實施例2:抗Jo-1抗體IgG化學發光免疫檢測方法:
本發明以全自動化學發光免疫分析儀為檢測工具,本發明的方法學模式為間接法,即儀器依次加入5 uL的樣品(1:20稀釋)、50 uL的抗Jo-1抗體IgG單克隆抗體包被的磁顆粒反應10 min后,清洗,加入100 uL的抗Jo-1抗體IgG測試稀釋液及50uL的鼠抗人IgG標記的吖啶酯,反應10 min后,進行磁分離,儀器將反應混合物送入暗室,依次加入50uL化學發光預激發液、50uL化學發光激發液進行發光反應,最后記錄發光強度,從標準曲線計算出被測樣品的 抗Jo-1抗體IgG含量。
實施例3:抗Jo-1抗體IgG化學發光免疫檢測試劑盒性能評價
檢測曲線見附圖1。
靈敏度的檢測:
參照CLSI EP17-A 文件推薦實驗方案,計算抗Jo-1抗體IgG化學發光免疫層析試劑盒的靈敏度,求得的靈敏度為0.2AU/ mL。
線性的檢測:
對濃度為12.4 AU/mL、24.9 AU/mL、51.4 AU/mL、101.6 AU/mL、201.4 AU/mL 標準品做線性分析,計算線性相關系數,r=0.9996,另外,該試劑盒對抗Jo-1抗體IgG樣品檢測的線性范圍為3-190 AU/mL。
精密度測定:
取濃度為52.2 AU/mL及113.1AU/mL兩個抗Jo-1抗體IgG樣品,每個樣本每個濃度各做3個平行,用三批試劑盒進行檢測,計算試劑盒批內及批間差,結果表明該試劑盒批內及批間差均小于5%。
干擾性實驗:
取混合血清分別添加干擾物包括: 結合膽紅素、游離膽紅素、血紅蛋白、抗壞血酸、甘油酯,添加比例按照 1: 20 進行,分別測定混合血清及添加了各種干擾物后混合血清的測值,計算二者之間的偏差,以 ±10%為可接受范圍。結果表明,干擾性均達到 NCCLS 的文件標準,可用于臨床實驗室抗Jo-1抗體IgG狀況的準確評估。

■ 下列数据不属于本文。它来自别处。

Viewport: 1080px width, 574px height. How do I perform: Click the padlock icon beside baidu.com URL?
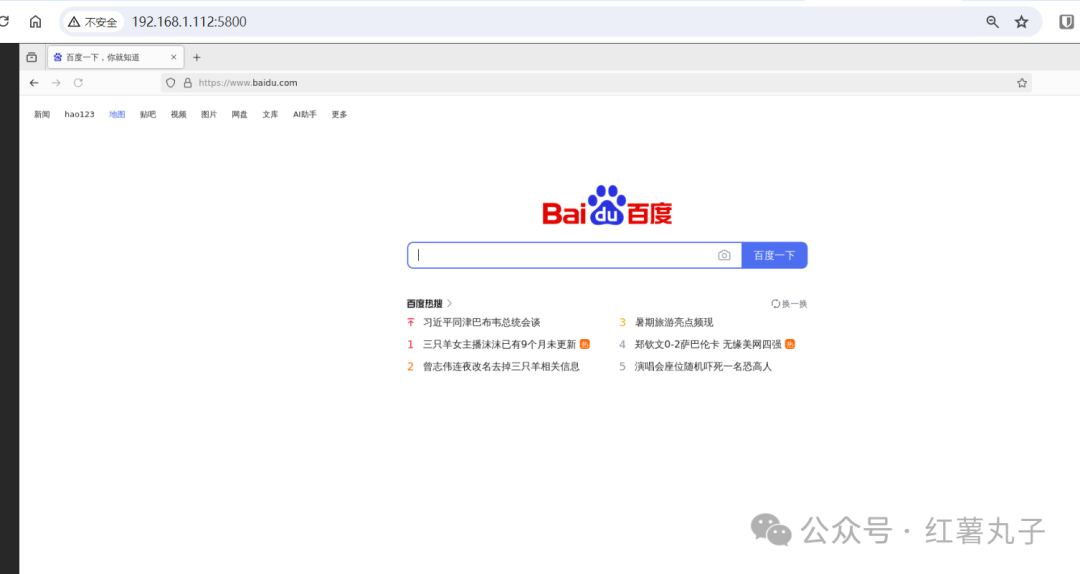(187, 83)
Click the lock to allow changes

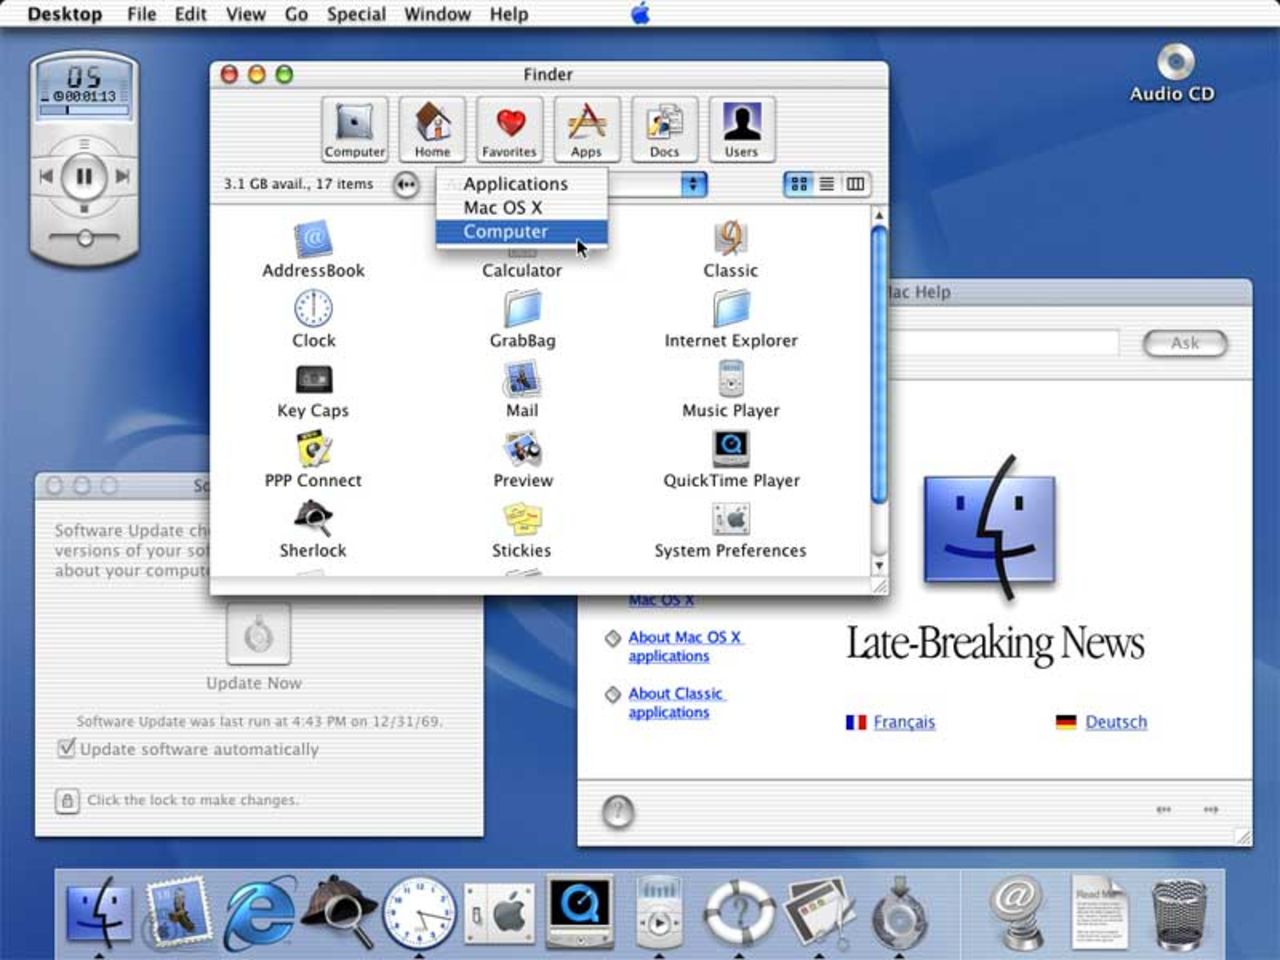pyautogui.click(x=67, y=800)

實施例4:抗Jo-1抗體IgG化學發光免疫檢測試劑盒的靈敏度對比實驗
分別用化學發光檢測方法和傳統的酶聯免疫吸附法對濃度為0AU/mL的校準品或樣本稀釋液為樣本進行檢測,重復測定20次,得出20次測量結果的RLU值(相對發光值),計算其平均值(M)和標準差(SD),得出M+2SD,將該發光值代入校準曲線計算得到相應的濃度值。采用化學發光檢測方法得到的濃度值為0.2AU/mL,相對于傳統的酶聯免疫吸附法最低檢測限2.4AU/mL,提高了約12倍。